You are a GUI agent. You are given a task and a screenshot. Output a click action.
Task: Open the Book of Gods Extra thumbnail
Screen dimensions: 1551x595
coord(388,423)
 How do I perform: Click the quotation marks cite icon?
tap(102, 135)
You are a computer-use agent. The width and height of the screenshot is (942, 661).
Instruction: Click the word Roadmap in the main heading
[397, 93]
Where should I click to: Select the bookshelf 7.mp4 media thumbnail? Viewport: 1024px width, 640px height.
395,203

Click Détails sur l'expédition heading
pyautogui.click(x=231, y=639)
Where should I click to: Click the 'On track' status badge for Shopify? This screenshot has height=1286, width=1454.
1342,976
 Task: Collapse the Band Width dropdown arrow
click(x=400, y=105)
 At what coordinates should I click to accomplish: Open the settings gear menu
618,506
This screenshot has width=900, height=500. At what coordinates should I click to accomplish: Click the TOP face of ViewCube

· · ·

▶ **ASSIGNMENT**
The required output is each line of the entries that contains the word "agent".

▶ **WRITTEN ANSWER**
You are a GUI agent. You are given a task and a screenshot. Output a click action.
You are a computer-use agent. The width and height of the screenshot is (942, 661).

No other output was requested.